The death of a Louisiana State University fraternity pledge may have resulted from a drinking game called “Bible Study,” according to police reports.

Freshman Maxwell Gruver, 18, died Sept. 14, the day after pledges at the Phi Delta Theta house participated in the game, in which they had to drink whenever they incorrectly answered a question about the fraternity, LSU police said in affidavits filed in court Monday.

Gruver was “highly intoxicated” when he was left on a couch inside the house early Sept. 14, one witness told police.

Fraternity members found him in the same spot later that day with a light pulse, but it was unclear whether he was still breathing, police said. Gruver later died in a hospital.

With hazing considered a possible factor in the death, LSU officials have empaneled an 11-person taskforce to closely examine the school’s fraternities and sororities to ensure student safety, and ordered a complete shutdown of all Greek Life activity – although some restrictions have since been lifted.

“Many of our Greek organizations represent all that is good about our university. They volunteer, fundraise for charities and provide opportunities for students to make lifelong connections that extend far beyond their time at LSU,” President F. King Alexander said in a statement Friday. “However, a small minority of these groups engage in behavior that undermines all these benefits, and that will be identified and discontinued.”
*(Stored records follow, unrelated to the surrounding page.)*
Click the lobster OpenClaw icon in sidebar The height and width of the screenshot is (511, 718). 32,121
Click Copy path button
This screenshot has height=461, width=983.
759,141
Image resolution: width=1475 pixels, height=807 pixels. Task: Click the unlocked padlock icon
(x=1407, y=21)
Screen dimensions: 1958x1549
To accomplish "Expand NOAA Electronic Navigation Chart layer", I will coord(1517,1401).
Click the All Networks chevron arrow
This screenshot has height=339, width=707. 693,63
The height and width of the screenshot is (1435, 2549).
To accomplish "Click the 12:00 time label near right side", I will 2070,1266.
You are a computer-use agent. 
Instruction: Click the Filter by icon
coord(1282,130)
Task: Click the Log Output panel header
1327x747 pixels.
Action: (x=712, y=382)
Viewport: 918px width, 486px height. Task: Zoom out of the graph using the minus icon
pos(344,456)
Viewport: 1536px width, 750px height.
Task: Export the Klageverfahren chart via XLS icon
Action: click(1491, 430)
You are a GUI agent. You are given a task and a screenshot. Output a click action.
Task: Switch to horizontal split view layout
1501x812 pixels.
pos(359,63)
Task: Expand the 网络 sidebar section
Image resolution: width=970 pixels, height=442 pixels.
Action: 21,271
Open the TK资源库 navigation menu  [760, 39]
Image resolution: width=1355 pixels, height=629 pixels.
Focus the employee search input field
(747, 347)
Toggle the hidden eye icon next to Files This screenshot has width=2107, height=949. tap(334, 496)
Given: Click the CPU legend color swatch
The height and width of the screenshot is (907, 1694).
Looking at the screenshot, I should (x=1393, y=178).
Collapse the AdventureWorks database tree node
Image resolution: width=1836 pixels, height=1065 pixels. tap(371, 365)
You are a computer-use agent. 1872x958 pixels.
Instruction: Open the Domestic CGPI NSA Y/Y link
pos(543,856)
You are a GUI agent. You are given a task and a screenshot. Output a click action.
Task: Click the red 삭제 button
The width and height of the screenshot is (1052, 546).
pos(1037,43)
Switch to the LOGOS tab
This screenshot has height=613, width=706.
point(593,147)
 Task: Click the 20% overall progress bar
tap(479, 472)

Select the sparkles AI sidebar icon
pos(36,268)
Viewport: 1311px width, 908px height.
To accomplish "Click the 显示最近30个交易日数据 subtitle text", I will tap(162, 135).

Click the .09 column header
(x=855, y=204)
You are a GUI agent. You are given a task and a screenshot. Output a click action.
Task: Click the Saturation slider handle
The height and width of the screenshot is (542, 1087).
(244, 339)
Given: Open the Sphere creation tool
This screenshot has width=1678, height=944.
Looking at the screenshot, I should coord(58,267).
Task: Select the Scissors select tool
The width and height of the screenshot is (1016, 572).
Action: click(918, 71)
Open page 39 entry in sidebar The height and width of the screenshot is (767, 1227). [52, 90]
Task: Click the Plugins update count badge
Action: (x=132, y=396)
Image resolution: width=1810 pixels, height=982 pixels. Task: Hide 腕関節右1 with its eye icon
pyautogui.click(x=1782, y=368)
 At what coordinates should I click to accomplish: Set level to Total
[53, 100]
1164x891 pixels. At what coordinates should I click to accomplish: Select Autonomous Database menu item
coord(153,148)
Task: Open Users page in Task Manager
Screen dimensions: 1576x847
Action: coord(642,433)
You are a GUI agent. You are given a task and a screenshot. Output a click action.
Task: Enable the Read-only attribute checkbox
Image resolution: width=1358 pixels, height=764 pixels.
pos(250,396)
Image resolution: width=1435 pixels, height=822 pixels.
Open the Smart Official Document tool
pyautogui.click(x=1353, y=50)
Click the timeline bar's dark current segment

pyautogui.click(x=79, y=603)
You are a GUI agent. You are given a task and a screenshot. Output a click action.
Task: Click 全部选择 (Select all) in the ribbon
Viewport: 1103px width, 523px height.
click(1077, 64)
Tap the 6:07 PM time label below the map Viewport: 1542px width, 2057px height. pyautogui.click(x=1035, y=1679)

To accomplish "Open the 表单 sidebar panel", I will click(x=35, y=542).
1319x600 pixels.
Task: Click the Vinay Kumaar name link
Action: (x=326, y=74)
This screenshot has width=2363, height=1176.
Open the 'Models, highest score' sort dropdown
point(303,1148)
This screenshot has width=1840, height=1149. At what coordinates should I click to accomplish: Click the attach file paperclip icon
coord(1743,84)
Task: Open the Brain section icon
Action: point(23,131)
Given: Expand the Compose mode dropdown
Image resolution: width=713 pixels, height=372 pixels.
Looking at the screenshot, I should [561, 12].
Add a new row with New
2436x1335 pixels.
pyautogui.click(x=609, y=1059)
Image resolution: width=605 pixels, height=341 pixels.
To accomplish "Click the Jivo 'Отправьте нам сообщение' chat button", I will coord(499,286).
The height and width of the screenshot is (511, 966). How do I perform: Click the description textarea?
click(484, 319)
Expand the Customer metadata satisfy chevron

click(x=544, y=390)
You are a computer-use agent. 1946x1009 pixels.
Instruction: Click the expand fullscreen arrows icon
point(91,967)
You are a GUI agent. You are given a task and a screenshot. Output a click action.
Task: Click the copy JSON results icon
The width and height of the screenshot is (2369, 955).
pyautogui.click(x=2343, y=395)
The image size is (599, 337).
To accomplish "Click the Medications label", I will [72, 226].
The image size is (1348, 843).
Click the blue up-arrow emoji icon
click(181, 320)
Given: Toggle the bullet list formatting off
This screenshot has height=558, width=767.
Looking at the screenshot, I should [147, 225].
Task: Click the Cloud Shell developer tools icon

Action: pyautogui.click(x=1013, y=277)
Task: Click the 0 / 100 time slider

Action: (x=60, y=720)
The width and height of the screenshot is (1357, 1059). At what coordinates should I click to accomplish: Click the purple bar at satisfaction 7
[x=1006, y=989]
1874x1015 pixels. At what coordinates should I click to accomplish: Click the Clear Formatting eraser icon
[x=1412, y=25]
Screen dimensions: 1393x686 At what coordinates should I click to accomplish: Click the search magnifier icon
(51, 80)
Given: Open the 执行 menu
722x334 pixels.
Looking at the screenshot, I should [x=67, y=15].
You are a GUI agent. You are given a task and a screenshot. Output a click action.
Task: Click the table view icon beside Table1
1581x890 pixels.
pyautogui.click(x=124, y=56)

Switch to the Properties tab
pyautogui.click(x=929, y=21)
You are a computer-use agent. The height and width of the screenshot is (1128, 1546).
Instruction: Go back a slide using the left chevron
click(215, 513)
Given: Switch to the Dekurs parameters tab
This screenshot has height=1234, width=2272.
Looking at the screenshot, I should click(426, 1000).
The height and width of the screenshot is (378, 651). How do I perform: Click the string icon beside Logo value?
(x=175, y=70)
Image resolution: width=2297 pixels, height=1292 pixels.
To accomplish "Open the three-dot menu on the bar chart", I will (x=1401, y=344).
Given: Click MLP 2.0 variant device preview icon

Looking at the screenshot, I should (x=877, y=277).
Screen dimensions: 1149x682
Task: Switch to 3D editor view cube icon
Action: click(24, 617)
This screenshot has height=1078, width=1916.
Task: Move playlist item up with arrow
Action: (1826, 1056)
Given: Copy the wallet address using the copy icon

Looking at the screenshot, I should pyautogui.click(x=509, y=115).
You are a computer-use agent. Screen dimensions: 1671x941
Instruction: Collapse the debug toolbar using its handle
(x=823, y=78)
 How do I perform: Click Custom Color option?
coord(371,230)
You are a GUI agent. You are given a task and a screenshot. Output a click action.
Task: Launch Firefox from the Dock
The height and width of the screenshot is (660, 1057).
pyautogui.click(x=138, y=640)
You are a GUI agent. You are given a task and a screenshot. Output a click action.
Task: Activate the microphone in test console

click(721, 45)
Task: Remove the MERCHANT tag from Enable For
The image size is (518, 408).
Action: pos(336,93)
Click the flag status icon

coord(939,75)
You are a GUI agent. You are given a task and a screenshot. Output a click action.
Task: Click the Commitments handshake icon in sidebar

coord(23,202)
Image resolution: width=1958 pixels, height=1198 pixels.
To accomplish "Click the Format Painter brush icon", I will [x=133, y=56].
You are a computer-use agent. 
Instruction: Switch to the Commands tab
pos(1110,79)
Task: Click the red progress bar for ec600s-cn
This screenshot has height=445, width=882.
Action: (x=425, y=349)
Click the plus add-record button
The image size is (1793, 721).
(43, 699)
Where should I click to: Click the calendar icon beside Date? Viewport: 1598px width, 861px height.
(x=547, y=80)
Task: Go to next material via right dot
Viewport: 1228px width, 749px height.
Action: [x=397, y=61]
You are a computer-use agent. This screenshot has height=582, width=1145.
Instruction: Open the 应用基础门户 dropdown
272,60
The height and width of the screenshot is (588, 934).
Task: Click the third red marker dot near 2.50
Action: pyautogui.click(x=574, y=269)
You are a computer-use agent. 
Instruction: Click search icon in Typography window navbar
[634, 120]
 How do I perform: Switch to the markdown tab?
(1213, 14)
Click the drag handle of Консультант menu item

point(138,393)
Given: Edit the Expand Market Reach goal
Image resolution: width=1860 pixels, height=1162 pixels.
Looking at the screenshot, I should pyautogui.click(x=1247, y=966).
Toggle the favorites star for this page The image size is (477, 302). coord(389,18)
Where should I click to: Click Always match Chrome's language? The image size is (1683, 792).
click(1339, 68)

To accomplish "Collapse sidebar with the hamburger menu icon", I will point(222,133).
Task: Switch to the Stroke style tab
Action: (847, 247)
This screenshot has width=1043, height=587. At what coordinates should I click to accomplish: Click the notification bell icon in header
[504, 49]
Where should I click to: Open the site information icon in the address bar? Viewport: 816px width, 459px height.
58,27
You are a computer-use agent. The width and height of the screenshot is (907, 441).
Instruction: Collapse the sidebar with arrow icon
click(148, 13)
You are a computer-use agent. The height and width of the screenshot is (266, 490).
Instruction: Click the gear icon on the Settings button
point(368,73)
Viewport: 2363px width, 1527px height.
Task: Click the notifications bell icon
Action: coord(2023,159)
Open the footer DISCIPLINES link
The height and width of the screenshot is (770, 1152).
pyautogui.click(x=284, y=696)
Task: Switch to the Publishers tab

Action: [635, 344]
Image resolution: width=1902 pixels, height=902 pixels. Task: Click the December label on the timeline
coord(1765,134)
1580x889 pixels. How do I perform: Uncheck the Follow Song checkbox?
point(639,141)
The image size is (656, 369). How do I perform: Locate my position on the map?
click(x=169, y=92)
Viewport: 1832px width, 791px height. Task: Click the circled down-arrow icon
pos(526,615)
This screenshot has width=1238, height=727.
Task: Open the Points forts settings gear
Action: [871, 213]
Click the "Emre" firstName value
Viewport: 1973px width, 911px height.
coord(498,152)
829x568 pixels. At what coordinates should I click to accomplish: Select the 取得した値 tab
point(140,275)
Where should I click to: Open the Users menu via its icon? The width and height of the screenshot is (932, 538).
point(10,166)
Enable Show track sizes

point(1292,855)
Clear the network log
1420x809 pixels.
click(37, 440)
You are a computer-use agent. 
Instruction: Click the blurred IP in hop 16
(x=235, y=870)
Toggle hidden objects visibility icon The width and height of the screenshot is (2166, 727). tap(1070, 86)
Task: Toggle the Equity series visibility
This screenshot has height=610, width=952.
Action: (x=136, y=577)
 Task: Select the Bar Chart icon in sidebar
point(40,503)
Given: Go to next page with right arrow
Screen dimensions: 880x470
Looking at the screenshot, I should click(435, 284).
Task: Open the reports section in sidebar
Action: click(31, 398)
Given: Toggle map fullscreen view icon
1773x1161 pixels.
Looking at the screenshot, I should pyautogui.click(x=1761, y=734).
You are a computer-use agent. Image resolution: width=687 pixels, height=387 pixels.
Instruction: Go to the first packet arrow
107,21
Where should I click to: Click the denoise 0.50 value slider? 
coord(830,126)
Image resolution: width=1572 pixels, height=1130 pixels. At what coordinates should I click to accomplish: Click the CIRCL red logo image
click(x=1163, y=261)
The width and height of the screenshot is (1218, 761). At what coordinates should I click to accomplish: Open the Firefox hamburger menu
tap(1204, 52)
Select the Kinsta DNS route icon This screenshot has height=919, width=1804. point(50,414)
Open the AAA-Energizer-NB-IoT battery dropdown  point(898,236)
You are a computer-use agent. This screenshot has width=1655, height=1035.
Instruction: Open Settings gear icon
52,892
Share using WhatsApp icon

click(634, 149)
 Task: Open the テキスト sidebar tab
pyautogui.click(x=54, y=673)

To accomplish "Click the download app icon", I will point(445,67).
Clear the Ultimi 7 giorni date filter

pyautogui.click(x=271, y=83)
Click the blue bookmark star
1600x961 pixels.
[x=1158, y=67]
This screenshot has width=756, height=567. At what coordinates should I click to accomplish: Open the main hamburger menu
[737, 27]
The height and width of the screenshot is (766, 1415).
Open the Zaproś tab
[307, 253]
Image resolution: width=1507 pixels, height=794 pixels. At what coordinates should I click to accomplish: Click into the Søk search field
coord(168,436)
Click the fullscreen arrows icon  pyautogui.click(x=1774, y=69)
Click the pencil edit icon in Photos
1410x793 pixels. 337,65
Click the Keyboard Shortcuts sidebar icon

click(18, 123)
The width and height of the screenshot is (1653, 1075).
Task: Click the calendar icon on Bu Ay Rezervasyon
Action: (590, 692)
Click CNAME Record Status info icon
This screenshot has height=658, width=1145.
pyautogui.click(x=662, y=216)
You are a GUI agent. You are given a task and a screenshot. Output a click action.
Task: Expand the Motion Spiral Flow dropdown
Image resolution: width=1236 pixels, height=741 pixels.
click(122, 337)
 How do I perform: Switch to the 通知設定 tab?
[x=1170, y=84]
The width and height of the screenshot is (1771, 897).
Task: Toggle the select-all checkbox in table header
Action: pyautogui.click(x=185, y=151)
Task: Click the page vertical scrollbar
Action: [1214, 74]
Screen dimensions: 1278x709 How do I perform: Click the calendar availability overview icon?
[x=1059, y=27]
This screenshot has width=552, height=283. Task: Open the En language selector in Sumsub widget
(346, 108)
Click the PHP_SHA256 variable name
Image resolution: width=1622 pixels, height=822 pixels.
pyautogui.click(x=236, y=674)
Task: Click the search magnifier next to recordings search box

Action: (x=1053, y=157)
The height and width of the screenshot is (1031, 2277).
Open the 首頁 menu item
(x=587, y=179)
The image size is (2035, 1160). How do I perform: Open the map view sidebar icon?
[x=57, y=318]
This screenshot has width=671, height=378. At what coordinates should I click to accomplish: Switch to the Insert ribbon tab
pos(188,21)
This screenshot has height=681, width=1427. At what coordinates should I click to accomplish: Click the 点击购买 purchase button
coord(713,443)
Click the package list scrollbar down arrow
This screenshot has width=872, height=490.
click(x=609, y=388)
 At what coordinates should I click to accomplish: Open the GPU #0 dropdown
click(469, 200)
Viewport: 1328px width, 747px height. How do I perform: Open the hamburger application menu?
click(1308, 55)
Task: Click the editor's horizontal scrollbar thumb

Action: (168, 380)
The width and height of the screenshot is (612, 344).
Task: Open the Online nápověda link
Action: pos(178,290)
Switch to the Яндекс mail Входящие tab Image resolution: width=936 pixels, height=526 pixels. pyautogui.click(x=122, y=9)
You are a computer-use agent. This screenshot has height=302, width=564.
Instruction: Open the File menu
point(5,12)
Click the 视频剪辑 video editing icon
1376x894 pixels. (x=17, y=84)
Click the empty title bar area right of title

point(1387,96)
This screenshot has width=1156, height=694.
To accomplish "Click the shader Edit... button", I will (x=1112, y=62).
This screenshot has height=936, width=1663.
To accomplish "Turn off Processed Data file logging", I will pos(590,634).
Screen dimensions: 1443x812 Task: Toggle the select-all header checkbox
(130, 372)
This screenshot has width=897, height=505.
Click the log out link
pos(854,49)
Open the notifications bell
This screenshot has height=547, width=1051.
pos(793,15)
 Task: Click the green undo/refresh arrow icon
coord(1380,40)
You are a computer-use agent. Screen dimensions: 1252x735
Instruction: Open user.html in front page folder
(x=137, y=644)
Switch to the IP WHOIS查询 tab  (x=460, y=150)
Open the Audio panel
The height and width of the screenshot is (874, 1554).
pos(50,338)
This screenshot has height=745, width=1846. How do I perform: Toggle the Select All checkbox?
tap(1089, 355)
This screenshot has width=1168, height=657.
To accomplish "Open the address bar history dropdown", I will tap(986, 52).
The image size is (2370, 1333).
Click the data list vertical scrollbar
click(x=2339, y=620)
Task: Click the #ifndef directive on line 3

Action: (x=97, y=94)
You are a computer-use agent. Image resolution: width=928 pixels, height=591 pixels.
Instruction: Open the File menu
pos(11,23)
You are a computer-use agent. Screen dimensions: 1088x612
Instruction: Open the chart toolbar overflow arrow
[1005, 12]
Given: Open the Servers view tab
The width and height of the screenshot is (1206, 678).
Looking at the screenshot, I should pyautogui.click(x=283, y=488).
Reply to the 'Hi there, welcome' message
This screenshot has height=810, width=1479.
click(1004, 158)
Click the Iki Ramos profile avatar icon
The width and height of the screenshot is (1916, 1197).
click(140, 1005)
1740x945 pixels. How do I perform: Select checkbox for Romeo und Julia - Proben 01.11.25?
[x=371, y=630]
Alexander emphasized the importance of student safety, adding that “it’s important to understand that there will be no return to ‘normal,’” and although Greek organizations play a role in campus life, “hazing and other dangerous behavior will not be tolerated.”

LSU’s decision to clamp down and review campus activity comes after Louisiana Gov. John Bel Edwards, in a Sept. 21 letter, requested that the state’s higher-education system review policies on hazing, alcohol and drugs following Gruver’s death.

“One loss of life to hazing or drug and alcohol abuse is too many, and I know that you share my very serious concerns,”

Edwards wrote, asking officials to report their findings and recommendations by Oct. 29.

Hospital test results found a “highly elevated” blood-alcohol level in Gruver’s body according to a coroner, and witness statements “indicated that the pledges were forced to drink in excess.”

“Several of the pledges stated that they received a group text message stating there would be ‘Bible Study’ at the house” at 10 p.m. on Sept. 13, a police affidavit said.

Authorities have seized a bag filled with beer cans, bottles of liquor, a glass smoking pipe, a “pledge test,” cleaning supplies and two strands of white knotted rope from the fraternity house, according to a search warrant.

Police may also have seized devices containing video footage “during the times of the events,” a police affidavit says.

In addition, police seized the phone of a fraternity member that contains text messages about the “Bible Study” session, and have obtained a warrant to examine Gruver’s phone to see who he was talking with prior to his death.

Some fraternity members declined to give statements and have sought attorneys, according to East Baton Rouge Parish District Attorney Hillar Moore.